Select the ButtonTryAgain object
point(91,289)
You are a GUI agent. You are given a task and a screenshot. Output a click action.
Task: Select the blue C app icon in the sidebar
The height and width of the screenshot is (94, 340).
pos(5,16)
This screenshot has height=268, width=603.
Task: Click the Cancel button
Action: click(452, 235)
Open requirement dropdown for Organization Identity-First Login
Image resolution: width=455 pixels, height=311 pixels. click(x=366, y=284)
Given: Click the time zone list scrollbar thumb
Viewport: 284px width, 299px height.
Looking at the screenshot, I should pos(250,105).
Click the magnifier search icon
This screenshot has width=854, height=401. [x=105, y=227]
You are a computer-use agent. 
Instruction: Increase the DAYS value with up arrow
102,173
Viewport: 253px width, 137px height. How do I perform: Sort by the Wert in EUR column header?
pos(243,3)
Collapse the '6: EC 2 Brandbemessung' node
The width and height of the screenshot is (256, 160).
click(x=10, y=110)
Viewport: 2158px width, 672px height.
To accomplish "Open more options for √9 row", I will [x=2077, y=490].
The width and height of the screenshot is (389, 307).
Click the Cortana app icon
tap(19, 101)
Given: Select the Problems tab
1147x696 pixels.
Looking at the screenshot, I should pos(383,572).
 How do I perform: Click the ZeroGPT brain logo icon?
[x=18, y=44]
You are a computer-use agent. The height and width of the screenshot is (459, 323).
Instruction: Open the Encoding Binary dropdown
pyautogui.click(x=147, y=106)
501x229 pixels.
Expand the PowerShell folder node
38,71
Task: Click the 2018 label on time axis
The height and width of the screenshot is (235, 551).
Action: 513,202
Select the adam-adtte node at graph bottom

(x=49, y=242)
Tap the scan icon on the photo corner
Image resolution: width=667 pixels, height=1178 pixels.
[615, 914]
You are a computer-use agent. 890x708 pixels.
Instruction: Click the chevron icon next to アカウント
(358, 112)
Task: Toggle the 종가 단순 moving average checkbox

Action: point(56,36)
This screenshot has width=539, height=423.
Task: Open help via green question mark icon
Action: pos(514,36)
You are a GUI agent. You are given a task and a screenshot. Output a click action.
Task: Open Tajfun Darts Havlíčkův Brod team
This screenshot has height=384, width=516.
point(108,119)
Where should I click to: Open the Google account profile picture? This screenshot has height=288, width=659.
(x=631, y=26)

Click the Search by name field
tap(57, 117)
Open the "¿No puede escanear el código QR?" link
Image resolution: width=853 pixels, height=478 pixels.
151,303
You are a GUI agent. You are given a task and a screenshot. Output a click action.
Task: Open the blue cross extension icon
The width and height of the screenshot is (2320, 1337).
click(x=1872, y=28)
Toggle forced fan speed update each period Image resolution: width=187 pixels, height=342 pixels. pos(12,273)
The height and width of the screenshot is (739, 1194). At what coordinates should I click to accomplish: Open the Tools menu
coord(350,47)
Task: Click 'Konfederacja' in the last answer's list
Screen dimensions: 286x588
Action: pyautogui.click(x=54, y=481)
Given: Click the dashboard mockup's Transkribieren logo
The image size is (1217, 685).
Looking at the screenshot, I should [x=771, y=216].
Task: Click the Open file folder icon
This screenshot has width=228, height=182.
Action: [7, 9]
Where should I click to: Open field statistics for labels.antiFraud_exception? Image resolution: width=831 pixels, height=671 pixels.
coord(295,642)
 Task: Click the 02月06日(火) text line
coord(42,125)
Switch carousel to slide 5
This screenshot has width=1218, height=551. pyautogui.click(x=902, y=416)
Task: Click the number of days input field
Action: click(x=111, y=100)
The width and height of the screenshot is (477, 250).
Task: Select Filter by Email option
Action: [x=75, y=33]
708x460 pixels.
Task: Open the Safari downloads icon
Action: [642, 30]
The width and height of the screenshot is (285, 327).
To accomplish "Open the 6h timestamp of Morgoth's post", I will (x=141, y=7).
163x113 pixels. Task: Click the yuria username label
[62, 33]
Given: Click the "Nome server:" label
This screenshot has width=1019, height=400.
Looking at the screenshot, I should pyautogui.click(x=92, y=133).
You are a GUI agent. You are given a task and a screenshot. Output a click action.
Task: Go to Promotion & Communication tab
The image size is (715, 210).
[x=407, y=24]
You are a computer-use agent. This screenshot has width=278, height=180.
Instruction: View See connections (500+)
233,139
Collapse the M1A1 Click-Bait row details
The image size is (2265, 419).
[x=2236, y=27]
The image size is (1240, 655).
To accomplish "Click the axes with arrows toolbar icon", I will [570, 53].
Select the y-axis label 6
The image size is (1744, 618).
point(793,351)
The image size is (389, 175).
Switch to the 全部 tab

▬▬▬▬▬▬▬▬▬▬

Only the lines from the beginning of the listing through the line containing "The width and height of the screenshot is (389, 307)." are wanted, each restated word for word.

▶ [Result for this exercise]
Select the ButtonTryAgain object
point(91,289)
You are a GUI agent. You are given a task and a screenshot. Output a click action.
Task: Select the blue C app icon in the sidebar
The height and width of the screenshot is (94, 340).
pos(5,16)
This screenshot has height=268, width=603.
Task: Click the Cancel button
Action: click(452, 235)
Open requirement dropdown for Organization Identity-First Login
Image resolution: width=455 pixels, height=311 pixels. click(x=366, y=284)
Given: Click the time zone list scrollbar thumb
Viewport: 284px width, 299px height.
Looking at the screenshot, I should pos(250,105).
Click the magnifier search icon
This screenshot has width=854, height=401. [x=105, y=227]
You are a computer-use agent. 
Instruction: Increase the DAYS value with up arrow
102,173
Viewport: 253px width, 137px height. How do I perform: Sort by the Wert in EUR column header?
pos(243,3)
Collapse the '6: EC 2 Brandbemessung' node
The width and height of the screenshot is (256, 160).
click(x=10, y=110)
Viewport: 2158px width, 672px height.
To accomplish "Open more options for √9 row", I will [x=2077, y=490].
The width and height of the screenshot is (389, 307).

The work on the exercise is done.